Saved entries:
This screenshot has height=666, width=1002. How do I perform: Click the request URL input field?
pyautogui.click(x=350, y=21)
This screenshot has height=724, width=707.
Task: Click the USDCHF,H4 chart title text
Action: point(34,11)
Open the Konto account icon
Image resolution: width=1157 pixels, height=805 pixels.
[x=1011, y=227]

INSTRUCTIONS FOR THE TASK:
Every record above must be repeated word for word.

TASK ANSWER:
This screenshot has height=666, width=1002. How do I perform: Click the request URL input field?
pyautogui.click(x=350, y=21)
This screenshot has height=724, width=707.
Task: Click the USDCHF,H4 chart title text
Action: point(34,11)
Open the Konto account icon
Image resolution: width=1157 pixels, height=805 pixels.
[x=1011, y=227]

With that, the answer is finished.